By integrating, $$ f'(x) = \int (2x-1)dx = x^2 - x + C $$

Since $f'(1) = 2$: $1^2 - 1 + C = 2$, so $C = 2$.

Therefore $f'(x) = x^2 - x + 2$.

By integrating, we get $$ f(x) = \int (x^2 - x + 2)dx = \frac{x^3}{3} - \frac{x^2}{2} + 2x + C $$

Since $f(0) = -1$: $\frac{0}{3} - \frac{0}{2} + 2(0) + C = -1$, so $C = -1$.

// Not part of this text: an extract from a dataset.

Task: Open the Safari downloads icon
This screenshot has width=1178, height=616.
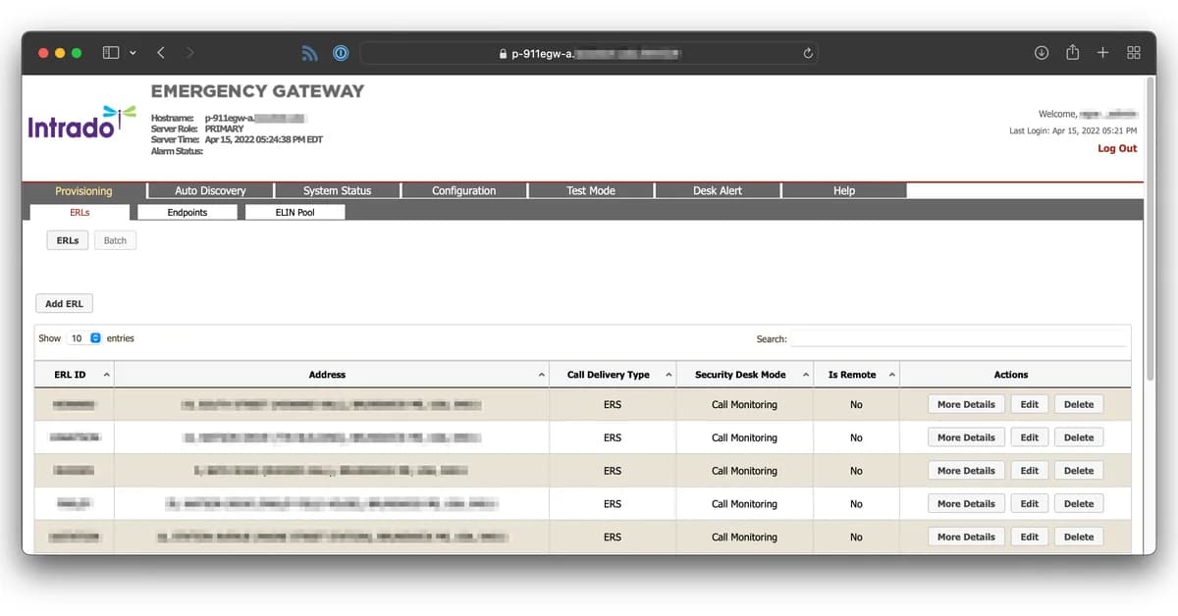Action: tap(1042, 53)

Therefore, $$ f(x) = \frac{x^3}{3} - \frac{x^2}{2} + 2x - 1 $$

6. Find the function $g(x)$ that satisfying the equation $g''(x) = x \sin x$ with $g(\frac{\pi}{2}) = 0$ and $g'(0) = 0$.

Solution:

By integrating, $$ g'(x) = \int x \sin x dx $$

Let $u=x$, $dv = \sin x dx$, then $du=dx$, $v=-\cos x$.

$$ g'(x) = -x \cos x - \int (-\cos x) dx = -x \cos x + \sin x + C $$

Since $g'(0) = 0$: $-(0) \cos 0 + \sin 0 + C = 0$, so $C = 0$.

Therefore, $g'(x) = -x \cos x + \sin x$.

By integrating, $$ g(x) = \int (-x \cos x + \sin x)dx = - \int x \cos x dx + \int \sin x dx $$

Let $u=x$, $dv = \cos x dx$, then $du=dx$, $v=\sin x$.

$$ \therefore g(x) = -(x \sin x - \int \sin x dx) + \int \sin x dx = -x \sin x + 2 \int \sin x dx $$

$$ = -x \sin x - 2\cos x + C $$

Since $g(\frac{\pi}{2}) = 0$:

$$ -\frac{\pi}{2}\sin(\frac{\pi}{2}) - 2\cos(\frac{\pi}{2}) + C = 0 \text{, so } -\frac{\pi}{2}(1) - 2(0) + C = 0 \text{, so } C = \frac{\pi}{2} $$

Therefore, $$ g(x) = -x \sin x - 2 \cos x + \frac{\pi}{2} $$